Assign random positions for all beads in a coarse-grained polymer.

cgmodel: CGModel() class object.

Parameters
  • max_attempts (int) – The maximum number of attempts to generate random positions a coarse grained model with the current parameters, default = 1000

  • use_library – A logical variable determining if a new random structure will be generated, or if an ensemble will be read from the ‘foldamers’ database, default = False

  • use_library – Logical

  • high_energy (Logical) – If set to ‘True’, this function will generate an ensemble of high-energy structures, default = False

  • low_energy (Logical) – If set to ‘True’, this function will generate an ensemble of low-energy structures, default = False

  • generate_library – If set to ‘True’, this function will save the poses that are generated to the ‘foldamers’ ensemble database.

Returns

  • positions ( np.array( float * unit.angstrom ( num_particles x 3 ) ) ) - A set of coarse grained model positions.

cg_openmm.utilities.random_builder.get_structure_from_library(cgmodel, high_energy=False, low_energy=False)[source]
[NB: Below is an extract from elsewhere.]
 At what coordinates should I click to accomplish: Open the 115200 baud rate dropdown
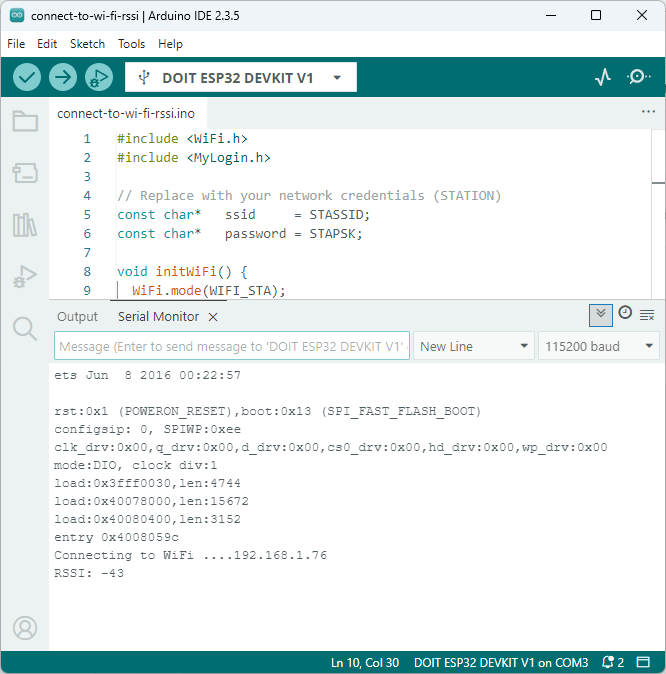point(598,346)
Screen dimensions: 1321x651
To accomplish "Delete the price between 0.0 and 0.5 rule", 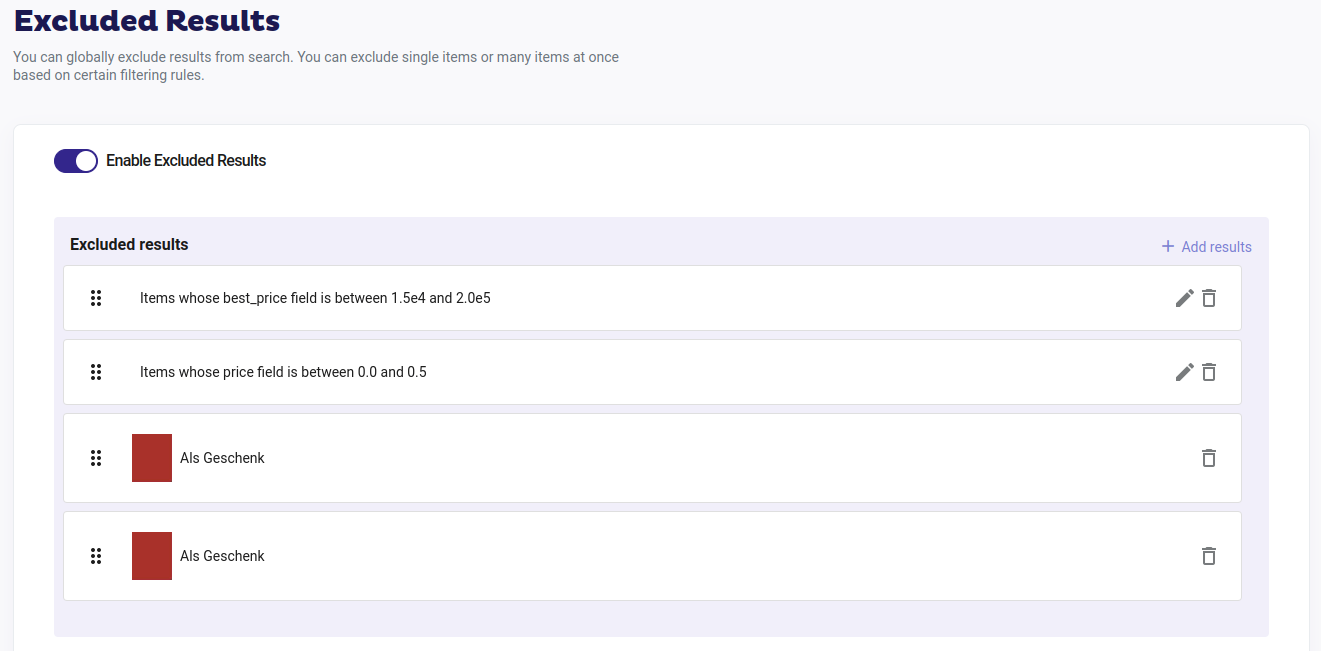I will (1209, 372).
Given a coarse grained model class object, this function retrieves a set of positions for the model from the ‘foldamers’ ensemble library, in: ‘foldamers/ensembles/${backbone_length}_${sidechain_length}_${sidechain_positions}’ If this coarse grained model does not have an ensemble library, an error message will be returned and positions at random with ‘random_positions()’.
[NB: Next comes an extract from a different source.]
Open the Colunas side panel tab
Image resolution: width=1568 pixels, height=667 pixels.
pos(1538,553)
cgmodel: CGModel() class object.

Parameters
  • high_energy (Logical) – If set to ‘True’, this function will generate an ensemble of high-energy structures, default = False

  • low_energy (Logical) – If set to ‘True’, this function will generate an ensemble of low-energy structures, default = False

Returns

  • positions ( np.array( float * unit.angstrom ( num_particles x 3 ) ) ) - A set of coarse grained model positions.